Les origines du genre
Metal Gear marque donc un tournant majeur à l'époque de sa sortie. Pour palier aux limitations du MSX 2 (machine qui abritera cette première déclinaison de la licence), Kojima décide qu'il est plus sage d'encourager le joueur à esquiver ses opposants. Le jeu d'infiltration était né ! Les plus cyniques rappelleront qu'il ne s'agit là que d'un simple raffinage du concept vieux comme le monde d'un certain... Pac Man.

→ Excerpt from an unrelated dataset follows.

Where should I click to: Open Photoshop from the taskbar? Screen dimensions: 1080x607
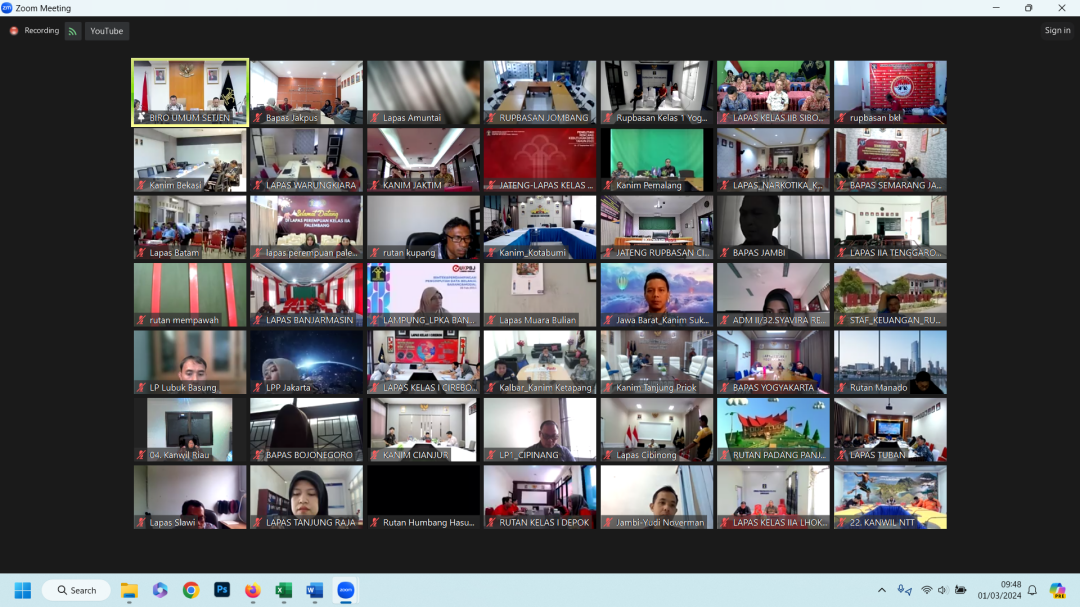222,590
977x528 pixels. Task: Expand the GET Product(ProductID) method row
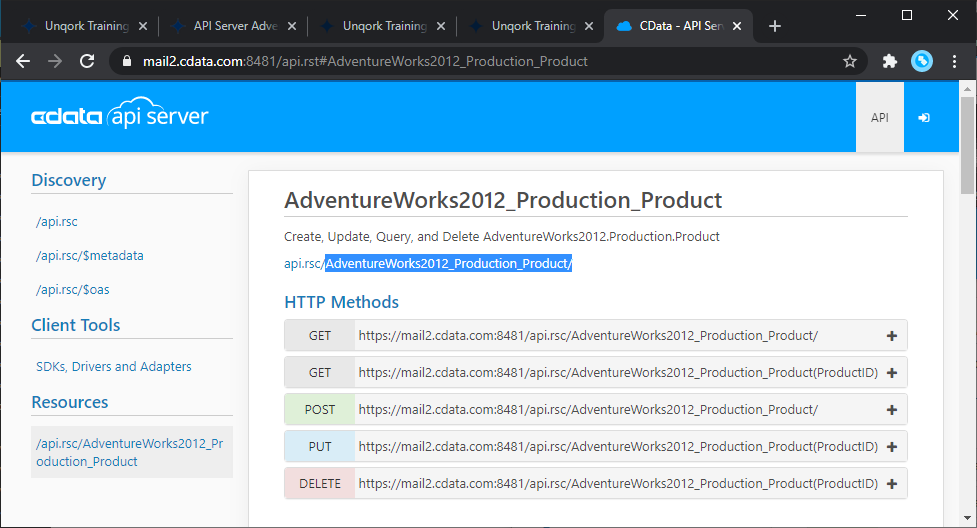point(891,373)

Les capacités des machines aidant, le genre du jeu d'infiltration se développe et se perfectionne. En 1997, la Nintendo 64 accueille le dernier né des studios de Rare, le très culte GoldenEye. Bien entendu, le canevas du jeu reste celui d'un FPS action (un doom-like, comme on disait encore à l'époque), mais en raison de l'IA des gardes très développées et de la topologie des environnements, le joueur se voit offrir plusieurs options différentes pour mener son objectif à bien. Au plus haut niveau de difficulté, la science du level design des développeurs de Rare saute aux yeux, et impose au joueur d'être créatif dans son approche. Bien évidemment, on ne pouvait décemment incarner James Bond sans se voir offrir la panoplie de gadgets qui allaient de pair avec le permis de tuer.

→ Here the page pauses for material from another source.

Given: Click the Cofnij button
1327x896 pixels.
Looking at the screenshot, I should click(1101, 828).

En 1998, c'est Metal Gear Solid qui débarque, avec ses mouvements et possibilités désormais iconiques : se plaquer contre un mur (avec basculement de l'angle de caméra à la clé), possibilité de faire du bruit pour attirer l'attention des gardes, de laisser ses traces dans la neige pour conduire son ennemi à un endroit précis, etc. D'autres éléments resteront associés à ce MGS, tel le radar soliton, matérialisant sur la carte le champ de vision des gardes, ou encore ces nombreux systèmes de sécurité (caméra, rayons laser, plancher électrifié) qu'il faudra déjouer grâce à son arsenal (grenade, le fameux stealth, les night-google).
Si pour certains joueurs, il restera anecdotique, le Mission Impossible d'Infogrammes reste pourtant un réel exemple de ce qu'est un vrai jeu d'infiltration. Votre avatar se bat peu, mais il utilise ses nombreux gadgets pour progresser. L'une de ces trouvailles scientifiques vous permet de façonner un masque à l'effigie d'un personnage intervenant dans l'histoire. Ce procédé est au coeur du gameplay et s'avère très sympa à jouer. Malgré ses gros défauts (maniabilité déplorable et technique rudimentaire) le titre d'Infogrammes s'est révélé assez sympa et proposait de surcroît une grande variété de missions.
L'année suivante marquera la naissance de la série des Dark Project (davantage connue désormais sous le patronyme de Thief). Cette fois le décor est radicalement différent puisque vous jouez le rôle d'un voleur en plein Moyen Age européen. Le titre d'Eidos imposait une furtivité de tous les instants. Il était possible de dissimuler les corps, de faire diversion en déclenchant un incendie grâce à des flèches enflammées, etc.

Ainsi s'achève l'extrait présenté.